Given the vectors below, find the scalar triple product \( \mathbf{u} \cdot(\mathbf{v} \times \mathbf{w}) \) \( \begin{array}{l}\mathbf{u}=[0,-5,3] \\ \mathbf{v}=[0,-9,2] \\ \mathbf{w}=[6,-3,8] \\ \mathbf{u} \cdot(\mathbf{v} \times \mathbf{w})=\text { Ex: } 5\end{array} \)

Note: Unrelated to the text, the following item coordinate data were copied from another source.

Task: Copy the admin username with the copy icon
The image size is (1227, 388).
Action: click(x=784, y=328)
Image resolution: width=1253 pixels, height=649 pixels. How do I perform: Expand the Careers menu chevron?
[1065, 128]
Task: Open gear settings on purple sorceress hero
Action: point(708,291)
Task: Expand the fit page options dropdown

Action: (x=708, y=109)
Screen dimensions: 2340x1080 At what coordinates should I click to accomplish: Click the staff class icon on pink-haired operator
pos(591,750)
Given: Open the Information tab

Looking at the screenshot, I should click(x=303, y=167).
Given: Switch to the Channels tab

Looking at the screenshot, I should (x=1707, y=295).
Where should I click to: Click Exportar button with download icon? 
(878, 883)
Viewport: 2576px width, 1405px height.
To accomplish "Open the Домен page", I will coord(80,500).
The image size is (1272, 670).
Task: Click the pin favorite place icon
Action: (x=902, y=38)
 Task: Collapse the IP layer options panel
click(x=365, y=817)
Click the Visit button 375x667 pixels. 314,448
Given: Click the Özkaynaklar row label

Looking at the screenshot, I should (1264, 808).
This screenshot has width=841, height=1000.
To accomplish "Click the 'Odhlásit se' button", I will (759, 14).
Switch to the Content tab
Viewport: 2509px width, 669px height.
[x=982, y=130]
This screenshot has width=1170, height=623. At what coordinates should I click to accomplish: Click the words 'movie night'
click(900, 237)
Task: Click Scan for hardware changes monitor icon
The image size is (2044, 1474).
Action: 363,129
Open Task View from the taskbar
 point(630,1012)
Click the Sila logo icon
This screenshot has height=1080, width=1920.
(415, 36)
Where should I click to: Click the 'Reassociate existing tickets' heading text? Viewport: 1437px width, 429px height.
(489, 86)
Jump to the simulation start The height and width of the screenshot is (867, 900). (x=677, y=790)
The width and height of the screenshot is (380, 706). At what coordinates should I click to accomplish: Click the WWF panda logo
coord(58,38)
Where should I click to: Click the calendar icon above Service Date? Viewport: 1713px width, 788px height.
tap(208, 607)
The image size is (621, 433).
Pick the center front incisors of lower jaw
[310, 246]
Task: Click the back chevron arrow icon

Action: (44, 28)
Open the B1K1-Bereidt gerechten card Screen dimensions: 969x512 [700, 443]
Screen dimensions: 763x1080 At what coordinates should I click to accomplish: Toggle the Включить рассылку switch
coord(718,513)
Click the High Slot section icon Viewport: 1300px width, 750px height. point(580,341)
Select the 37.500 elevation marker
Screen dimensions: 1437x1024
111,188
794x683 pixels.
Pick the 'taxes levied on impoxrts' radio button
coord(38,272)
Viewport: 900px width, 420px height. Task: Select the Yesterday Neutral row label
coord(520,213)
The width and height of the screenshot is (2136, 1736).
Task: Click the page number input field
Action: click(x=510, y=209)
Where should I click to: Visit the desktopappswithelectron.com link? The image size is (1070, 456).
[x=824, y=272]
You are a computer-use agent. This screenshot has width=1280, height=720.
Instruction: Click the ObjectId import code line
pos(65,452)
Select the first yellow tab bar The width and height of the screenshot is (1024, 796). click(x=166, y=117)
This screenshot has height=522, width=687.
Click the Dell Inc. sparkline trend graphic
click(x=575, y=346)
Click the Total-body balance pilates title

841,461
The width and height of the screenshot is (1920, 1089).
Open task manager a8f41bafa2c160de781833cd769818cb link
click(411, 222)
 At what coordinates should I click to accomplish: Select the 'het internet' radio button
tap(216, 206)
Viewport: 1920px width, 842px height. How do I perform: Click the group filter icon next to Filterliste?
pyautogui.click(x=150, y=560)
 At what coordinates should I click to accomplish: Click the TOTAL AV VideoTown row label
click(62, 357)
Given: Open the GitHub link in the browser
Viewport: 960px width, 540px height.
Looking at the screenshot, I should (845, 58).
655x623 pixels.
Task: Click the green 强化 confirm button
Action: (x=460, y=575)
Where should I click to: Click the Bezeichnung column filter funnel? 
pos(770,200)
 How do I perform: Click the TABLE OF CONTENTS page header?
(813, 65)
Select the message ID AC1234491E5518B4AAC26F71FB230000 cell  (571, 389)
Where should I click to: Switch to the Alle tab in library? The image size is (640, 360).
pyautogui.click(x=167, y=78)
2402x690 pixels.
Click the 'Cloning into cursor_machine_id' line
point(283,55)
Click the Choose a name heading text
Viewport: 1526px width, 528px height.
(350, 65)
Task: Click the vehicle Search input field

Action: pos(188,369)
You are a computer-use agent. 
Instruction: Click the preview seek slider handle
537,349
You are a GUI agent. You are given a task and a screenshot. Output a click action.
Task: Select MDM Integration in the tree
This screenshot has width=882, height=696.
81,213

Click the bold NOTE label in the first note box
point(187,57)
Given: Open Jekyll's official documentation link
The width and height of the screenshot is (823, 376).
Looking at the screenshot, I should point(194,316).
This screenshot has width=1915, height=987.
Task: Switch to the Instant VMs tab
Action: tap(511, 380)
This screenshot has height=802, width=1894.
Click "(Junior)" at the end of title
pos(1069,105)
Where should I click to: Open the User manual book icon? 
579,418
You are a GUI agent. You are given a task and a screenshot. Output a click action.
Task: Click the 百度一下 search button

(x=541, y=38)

To find the scalar triple product \( \mathbf{u} \cdot(\mathbf{v} \times \mathbf{w}) \), we first need to compute the cross product \( \mathbf{v} \times \mathbf{w} \). Let's calculate \( \mathbf{v} \times \mathbf{w} \): \[ \mathbf{v} = \begin{bmatrix} 0 \\ -9 \\ 2 \end{bmatrix}, \quad \mathbf{w} = \begin{bmatrix} 6 \\ -3 \\ 8 \end{bmatrix} \] Using the determinant of a matrix to find the cross product, we get: \[ \mathbf{v} \times \mathbf{w} = \begin{vmatrix} \mathbf{i} & \mathbf{j} & \mathbf{k} \\ 0 & -9 & 2 \\ 6 & -3 & 8 \end{vmatrix} \] Calculating this determinant, we find: \[ = \mathbf{i} \begin{vmatrix} -9 & 2 \\ -3 & 8 \end{vmatrix} - \mathbf{j} \begin{vmatrix} 0 & 2 \\ 6 & 8 \end{vmatrix} + \mathbf{k} \begin{vmatrix} 0 & -9 \\ 6 & -3 \end{vmatrix} \] Calculating each 2x2 determinant: 1. \(\begin{vmatrix} -9 & 2 \\ -3 & 8 \end{vmatrix} = (-9)(8) - (2)(-3) = -72 + 6 = -66\) 2. \(\begin{vmatrix} 0 & 2 \\ 6 & 8 \end{vmatrix} = (0)(8) - (2)(6) = 0 - 12 = -12\) 3. \(\begin{vmatrix} 0 & -9 \\ 6 & -3 \end{vmatrix} = (0)(-3) - (-9)(6) = 0 + 54 = 54\) Now, substituting back into the cross product: \[ \mathbf{v} \times \mathbf{w} = -66 \mathbf{i} + 12 \mathbf{j} + 54 \mathbf{k} = \begin{bmatrix} -66 \\ 12 \\ 54 \end{bmatrix} \] Next, compute \( \mathbf{u} \cdot (\mathbf{v} \times \mathbf{w}) \): \[ \mathbf{u} = \begin{bmatrix} 0 \\ -5 \\ 3 \end{bmatrix} \] Perform the dot product: \[ \mathbf{u} \cdot (\mathbf{v} \times \mathbf{w}) = \begin{bmatrix} 0 \\ -5 \\ 3 \end{bmatrix} \cdot \begin{bmatrix} -66 \\ 12 \\ 54 \end{bmatrix} = (0)(-66) + (-5)(12) + (3)(54) \] Calculating this: \[ = 0 - 60 + 162 = 102 \] Therefore, the scalar triple product \( \mathbf{u} \cdot(\mathbf{v} \times \mathbf{w}) \) is: \[ \boxed{102} \]